What Caused The Pittsburgh Stink Bug Outbreak
I have been in the exterminating industry for 25 years now. I never saw a stink bug until 2011 or 2012. They came out of nowhere, one day we didn’t have them and the next we were polluted. I can remember the first year of the outbreak, people’s home were literally covered with them. They seemed to be everywhere.
The stink bugs that invaded western Pennsylvania are the Brown Marmorated Stink Bug. They were accidentally brought into the united states in shipping containers from either China or Japan. They were first discovered in Allentown Pennsylvania in 1998. Allentown is about a four-hour drive from Pittsburgh, so we are right in the heart of the invasion. The problem with stink bugs being smuggled into America is we have the perfect climate for their reproduction, and they have no natural predators in the United States.
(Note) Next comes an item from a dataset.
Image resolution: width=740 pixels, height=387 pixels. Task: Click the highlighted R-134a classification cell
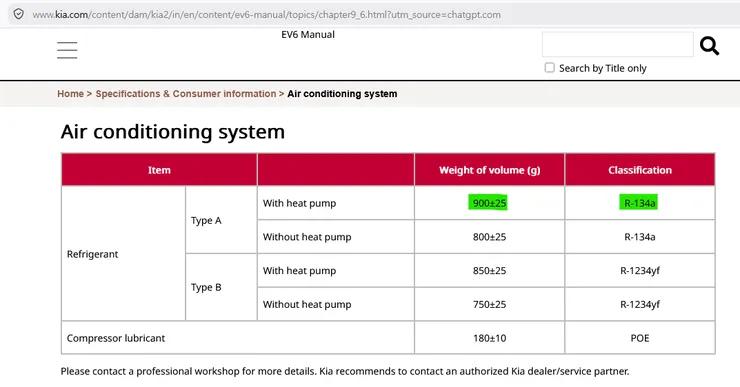[639, 203]
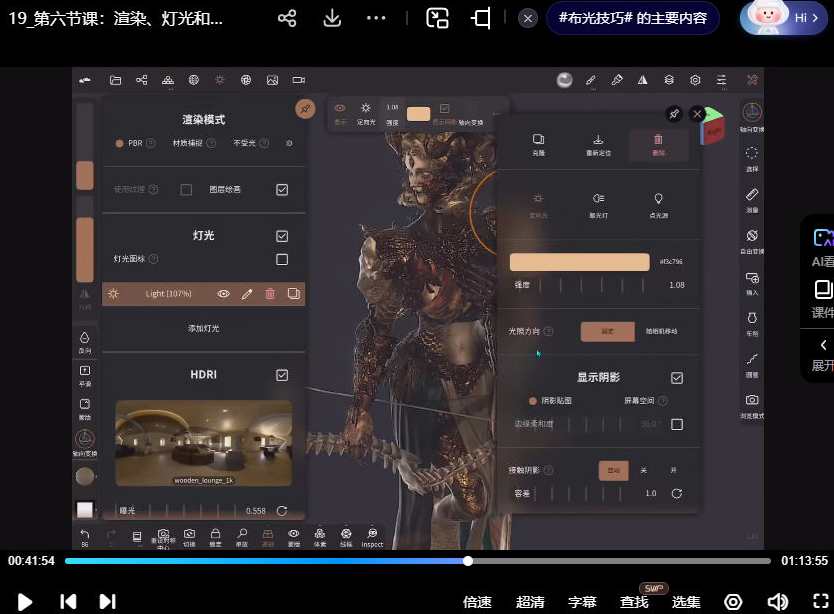Switch render mode to 材质捕捉

pos(190,141)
In Japan and China there is a parasitic wasp that keeps the population in check, but without something to keep their numbers down their population will explode. This is the reason for Pittsburgh’s outbreak. They had 12 years of reproduction under their belt and when they hit Pittsburgh, they hit hard. The female stink bug can lay 400 eggs per year which is about 5000 eggs over the course of twelve years. That is for just one stink bug, so you can imagine the number figuring ever stink bug can lay that many eggs per year.
The stink bug outbreak lasted for about five years, but they have seemed to die down. Scientists believe they are just migrating out of the Pittsburgh area on their way west. Honestly, I don’t care where they went, I am just glad they are not around Pittsburgh anymore.